**EXERCISE TASKS**
**1)** According to the Canva job posting below, how many years of commercial experience does the role require?
**2)** Please list every domain that the Canva job posting says the Reliability Platform Group encompasses.
**3)** Extend the Canva job posting beyond its final line.

**PASSAGE FOR REVIEW**
········

Join our companies in their quest to drive powerful, positive, change that endures.

Senior Software Reliability Engineer (open to remote across ANZ)

Canva

Canva

Sydney, NSW, Australia
Posted on Friday, March 10, 2023
Join the team redefining how the world experiences design.
Hey, g'day, mabuhay, kia ora,你好, hallo, vítejte!
Thanks for stopping by. We know job hunting can be a little time consuming and you're probably keen to find out what's on offer, so we'll get straight to the point.
Where and how you can work
Our flagship campus is in Sydney. We also have a campus in Melbourne and co-working spaces in Brisbane, Perth and Adelaide. But you have choice in where and how you work. That means if you want to do your thing in the office (if you're near one), at home or a bit of both, it's up to you.
What you’d be doing in this role
As Canva scales change continues to be part of our DNA. But we like to think that's all part of the fun. So this will give you the flavour of the type of things you'll be working on when you start, but this will likely evolve.
About the Reliability Platform Group
The Reliability Platform Group is responsible for providing the tools and processes to scale reliability across all Canva services. Our teams work together, and with other groups, to deliver preventive and detective tooling, processes and best practices that uplift Canva’s reliability. We do this by driving operational excellence, reducing the impact of incidents, and providing visibility and accountability across the broader Engineering community. The group encompasses Observability, Availability & Detection, Incident Response and Pre-Emption domains and is set to grow rapidly in the near future as we shoot for some ambitious goals.

Role Responsibilities

  • As an individual contributor, design and implement processes, tools, automation, and libraries that service teams can use to improve the reliability of the services they own. For instance, adding a new long-awaited feature in our circuit breaker library.
  • Introduce chaos engineering to Canva and conduct experiments to identify possible scenarios in which cascading failure might occur and to verify the reliability measures we introduce to prove this works as expected. E.g. discovering what will happen when this newly introduced service goes down? Does the fallback for this rare failure actually work?
  • Work with product engineering teams to ensure reliability best practices and tools are rolled out in every service across the whole organization. It’s not enough to create a new throttling library, we want to make sure it’s successfully used in every service.
  • Foster a culture within the Engineering org that puts reliability first and establish processes and policies that drive reliability within product engineering teams. This includes things like SLAs, error budgets, on-call response, incident resolution, observability best practices.
  • Deep investigation into production incidents followed up by applying the learning to code.
  • Researching, developing, and justifying the best choices in the form of design docs for tools and processes that will shape the future of reliability at Canva.
  • Proposing new approaches and solutions to ensure we future-proof Canva’s distributed cloud infrastructure as we scale.
  • Participating in design meetings, hiring interviews, and code reviews.

Required Skills and Experience:

  • Five-plus (5+) years of commercial experience working with developing complex, distributed web applications.

········

**GIVEN RECORDS**
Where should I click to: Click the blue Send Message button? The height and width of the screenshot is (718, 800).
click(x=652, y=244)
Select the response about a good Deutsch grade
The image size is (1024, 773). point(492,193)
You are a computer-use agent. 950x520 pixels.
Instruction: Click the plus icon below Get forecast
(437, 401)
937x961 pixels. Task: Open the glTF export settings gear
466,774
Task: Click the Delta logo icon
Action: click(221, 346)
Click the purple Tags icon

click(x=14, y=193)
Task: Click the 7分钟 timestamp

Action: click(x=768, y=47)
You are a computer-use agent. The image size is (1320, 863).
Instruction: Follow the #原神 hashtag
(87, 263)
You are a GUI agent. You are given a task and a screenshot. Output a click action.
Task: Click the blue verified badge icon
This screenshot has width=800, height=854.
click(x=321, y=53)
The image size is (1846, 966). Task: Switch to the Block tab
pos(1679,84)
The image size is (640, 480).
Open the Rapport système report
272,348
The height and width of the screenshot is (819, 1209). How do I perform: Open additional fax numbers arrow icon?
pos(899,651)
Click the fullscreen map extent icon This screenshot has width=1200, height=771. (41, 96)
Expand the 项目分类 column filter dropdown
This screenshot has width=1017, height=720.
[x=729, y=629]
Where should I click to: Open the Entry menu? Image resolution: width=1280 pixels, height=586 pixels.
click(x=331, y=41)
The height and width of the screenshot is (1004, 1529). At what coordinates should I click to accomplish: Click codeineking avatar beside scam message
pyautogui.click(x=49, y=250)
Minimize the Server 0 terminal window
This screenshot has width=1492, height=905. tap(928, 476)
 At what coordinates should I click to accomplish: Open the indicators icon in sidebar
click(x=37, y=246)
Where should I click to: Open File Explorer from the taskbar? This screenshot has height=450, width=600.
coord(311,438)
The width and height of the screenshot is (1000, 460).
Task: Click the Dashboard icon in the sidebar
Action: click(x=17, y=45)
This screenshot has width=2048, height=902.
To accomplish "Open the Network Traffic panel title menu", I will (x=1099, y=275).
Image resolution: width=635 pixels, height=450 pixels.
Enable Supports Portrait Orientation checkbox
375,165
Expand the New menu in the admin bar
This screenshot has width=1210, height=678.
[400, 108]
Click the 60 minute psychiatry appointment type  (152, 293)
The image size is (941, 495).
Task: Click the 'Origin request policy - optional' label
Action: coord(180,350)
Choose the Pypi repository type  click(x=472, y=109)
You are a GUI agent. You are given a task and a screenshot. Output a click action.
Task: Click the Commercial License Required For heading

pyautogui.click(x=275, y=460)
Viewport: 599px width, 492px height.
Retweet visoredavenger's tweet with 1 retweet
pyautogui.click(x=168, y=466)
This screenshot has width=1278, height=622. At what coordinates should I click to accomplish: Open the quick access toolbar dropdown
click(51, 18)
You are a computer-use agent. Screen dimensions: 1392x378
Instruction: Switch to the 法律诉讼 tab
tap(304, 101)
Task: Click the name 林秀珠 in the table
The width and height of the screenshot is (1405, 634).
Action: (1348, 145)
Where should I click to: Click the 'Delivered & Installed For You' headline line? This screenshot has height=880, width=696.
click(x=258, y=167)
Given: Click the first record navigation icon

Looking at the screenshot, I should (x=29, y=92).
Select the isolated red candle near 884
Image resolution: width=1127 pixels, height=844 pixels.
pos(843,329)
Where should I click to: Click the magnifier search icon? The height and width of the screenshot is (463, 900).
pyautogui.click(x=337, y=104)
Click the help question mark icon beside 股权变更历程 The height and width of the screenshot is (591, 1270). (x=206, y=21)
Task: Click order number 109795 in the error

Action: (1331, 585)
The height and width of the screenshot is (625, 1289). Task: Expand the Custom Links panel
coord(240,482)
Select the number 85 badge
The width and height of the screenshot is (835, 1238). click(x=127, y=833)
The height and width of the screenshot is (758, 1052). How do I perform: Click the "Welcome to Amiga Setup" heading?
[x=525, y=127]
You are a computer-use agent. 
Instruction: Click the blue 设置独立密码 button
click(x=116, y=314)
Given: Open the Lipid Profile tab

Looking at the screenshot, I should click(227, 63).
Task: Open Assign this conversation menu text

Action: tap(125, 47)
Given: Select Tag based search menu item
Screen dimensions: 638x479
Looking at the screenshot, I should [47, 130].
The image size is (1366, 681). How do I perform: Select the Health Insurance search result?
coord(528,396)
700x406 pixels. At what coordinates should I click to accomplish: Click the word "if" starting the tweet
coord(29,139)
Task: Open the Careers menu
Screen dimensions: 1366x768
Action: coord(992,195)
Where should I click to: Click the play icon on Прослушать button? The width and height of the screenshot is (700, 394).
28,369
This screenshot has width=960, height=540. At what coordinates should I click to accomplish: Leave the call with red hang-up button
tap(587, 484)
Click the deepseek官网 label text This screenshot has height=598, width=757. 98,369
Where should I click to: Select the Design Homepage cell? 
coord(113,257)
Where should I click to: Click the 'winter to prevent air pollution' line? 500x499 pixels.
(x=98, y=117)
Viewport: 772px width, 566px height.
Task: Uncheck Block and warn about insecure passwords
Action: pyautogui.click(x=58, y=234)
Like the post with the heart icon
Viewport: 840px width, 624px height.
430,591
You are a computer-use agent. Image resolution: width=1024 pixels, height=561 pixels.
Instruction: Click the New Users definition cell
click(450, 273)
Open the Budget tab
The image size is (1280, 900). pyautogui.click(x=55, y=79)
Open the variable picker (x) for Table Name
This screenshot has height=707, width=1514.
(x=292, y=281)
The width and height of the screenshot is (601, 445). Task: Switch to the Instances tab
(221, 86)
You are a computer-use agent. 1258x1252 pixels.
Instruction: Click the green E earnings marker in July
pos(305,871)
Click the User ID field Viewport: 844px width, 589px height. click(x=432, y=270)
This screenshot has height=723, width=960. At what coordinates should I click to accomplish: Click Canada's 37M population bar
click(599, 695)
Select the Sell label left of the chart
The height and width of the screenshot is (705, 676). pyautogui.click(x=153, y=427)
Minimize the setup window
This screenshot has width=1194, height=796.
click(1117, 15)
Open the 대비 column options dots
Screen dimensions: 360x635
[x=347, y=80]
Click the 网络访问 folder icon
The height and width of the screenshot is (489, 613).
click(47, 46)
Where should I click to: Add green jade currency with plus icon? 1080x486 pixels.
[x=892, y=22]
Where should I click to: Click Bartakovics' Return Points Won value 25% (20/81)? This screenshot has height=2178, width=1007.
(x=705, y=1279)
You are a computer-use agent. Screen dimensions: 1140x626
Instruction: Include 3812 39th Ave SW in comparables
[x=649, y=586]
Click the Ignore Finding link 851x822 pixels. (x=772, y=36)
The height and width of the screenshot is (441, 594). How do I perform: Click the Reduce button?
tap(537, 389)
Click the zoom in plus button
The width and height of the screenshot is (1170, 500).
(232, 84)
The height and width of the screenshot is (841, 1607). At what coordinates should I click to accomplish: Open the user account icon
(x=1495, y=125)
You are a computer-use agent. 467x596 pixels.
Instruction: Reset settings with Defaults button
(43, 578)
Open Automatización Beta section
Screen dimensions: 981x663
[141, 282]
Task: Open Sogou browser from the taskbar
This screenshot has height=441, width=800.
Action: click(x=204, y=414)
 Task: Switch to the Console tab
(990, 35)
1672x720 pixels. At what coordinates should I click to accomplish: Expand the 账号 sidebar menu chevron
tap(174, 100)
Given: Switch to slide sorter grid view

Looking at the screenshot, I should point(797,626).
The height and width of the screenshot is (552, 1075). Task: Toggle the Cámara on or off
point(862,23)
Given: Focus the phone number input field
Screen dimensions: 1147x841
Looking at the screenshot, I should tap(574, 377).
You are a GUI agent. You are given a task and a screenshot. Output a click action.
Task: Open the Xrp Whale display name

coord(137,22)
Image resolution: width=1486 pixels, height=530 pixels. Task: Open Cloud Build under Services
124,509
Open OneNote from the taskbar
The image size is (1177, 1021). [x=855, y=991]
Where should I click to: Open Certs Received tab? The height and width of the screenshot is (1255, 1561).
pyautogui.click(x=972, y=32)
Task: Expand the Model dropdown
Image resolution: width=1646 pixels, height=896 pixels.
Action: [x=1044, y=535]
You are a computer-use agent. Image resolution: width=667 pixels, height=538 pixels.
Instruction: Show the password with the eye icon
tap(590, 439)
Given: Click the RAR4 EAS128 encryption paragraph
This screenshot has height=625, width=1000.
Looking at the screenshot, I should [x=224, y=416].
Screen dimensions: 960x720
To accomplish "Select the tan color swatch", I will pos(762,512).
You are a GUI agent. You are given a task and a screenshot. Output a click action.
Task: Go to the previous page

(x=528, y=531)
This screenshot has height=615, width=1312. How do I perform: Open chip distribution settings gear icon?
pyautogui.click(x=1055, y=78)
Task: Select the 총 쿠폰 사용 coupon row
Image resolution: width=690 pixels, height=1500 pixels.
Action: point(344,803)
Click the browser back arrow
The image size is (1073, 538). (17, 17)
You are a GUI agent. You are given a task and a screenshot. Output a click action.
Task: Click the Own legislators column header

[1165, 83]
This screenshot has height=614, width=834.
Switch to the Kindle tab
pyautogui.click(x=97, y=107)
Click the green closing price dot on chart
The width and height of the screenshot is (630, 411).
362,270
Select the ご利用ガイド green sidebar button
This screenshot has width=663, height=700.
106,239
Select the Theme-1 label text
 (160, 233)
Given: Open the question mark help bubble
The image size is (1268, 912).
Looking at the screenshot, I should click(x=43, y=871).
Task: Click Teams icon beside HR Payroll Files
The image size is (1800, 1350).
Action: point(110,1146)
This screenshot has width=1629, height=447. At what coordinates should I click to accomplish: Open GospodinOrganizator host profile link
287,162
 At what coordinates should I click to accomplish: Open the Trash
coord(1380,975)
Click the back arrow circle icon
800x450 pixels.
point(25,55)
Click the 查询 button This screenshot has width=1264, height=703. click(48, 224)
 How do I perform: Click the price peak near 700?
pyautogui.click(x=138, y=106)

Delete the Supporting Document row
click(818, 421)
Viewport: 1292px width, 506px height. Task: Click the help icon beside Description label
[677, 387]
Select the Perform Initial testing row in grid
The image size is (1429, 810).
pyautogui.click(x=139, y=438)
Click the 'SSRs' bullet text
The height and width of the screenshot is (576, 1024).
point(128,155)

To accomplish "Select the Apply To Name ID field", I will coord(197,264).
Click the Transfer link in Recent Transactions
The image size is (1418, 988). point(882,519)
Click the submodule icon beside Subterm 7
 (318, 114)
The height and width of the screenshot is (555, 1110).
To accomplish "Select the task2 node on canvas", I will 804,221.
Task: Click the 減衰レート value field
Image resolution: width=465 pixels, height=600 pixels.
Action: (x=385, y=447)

········

**PER-TASK OUTPUTS**
**1)** Five-plus (5+) years of commercial experience developing complex, distributed web applications.

**2)** Observability; Availability & Detection; Incident Response; Pre-Emption

**3)**
  • Experience working with a mainstream programming language. However, our services and libraries are primarily written in Java 13, so Java is a nice to have.
  • Solid understanding of resiliency techniques and patterns – load balancing, throttling, back pressure, circuit breaking, etc;
  • Disciplined coding practices, experience with code reviews and pull requests, and a creative and conceptual problem-solving approach.
  • Strong communication and team collaboration skills, both written and verbal. As a reliability engineer, you will need to share the knowledge, communicate and coordinate changes across multiple service teams.

Nice to have's (not required)

  • Experience working with microservice architectures in large distributed cloud environments (ideally AWS). We’re hosted on AWS and leverage the tools they provide as much as possible
  • Experience with RPC Frameworks, Finagle, Thrift or gRPC will be a huge plus, but not required; Understanding of how services communicate with each other is crucial to find out where a failure can occur.
  • Knowledge of networking protocols such as TCP, HTTP/2, WebSockets, etc. would be a big plus; The life of a request doesn’t start inside the backend web server, but rather in the browser of a user.
  • Previous experience of working as a reliability/chaos engineer and/or strong knowledge of Google SRE corpus et. al.
#LI-HM1
What's in it for you?
Achieving our crazy big goals motivates us to work hard - and we do - but you'll experience lots of moments of magic, connectivity and fun woven throughout life at Canva, too. We also offer a stack of benefits to set you up for every success in and outside of work.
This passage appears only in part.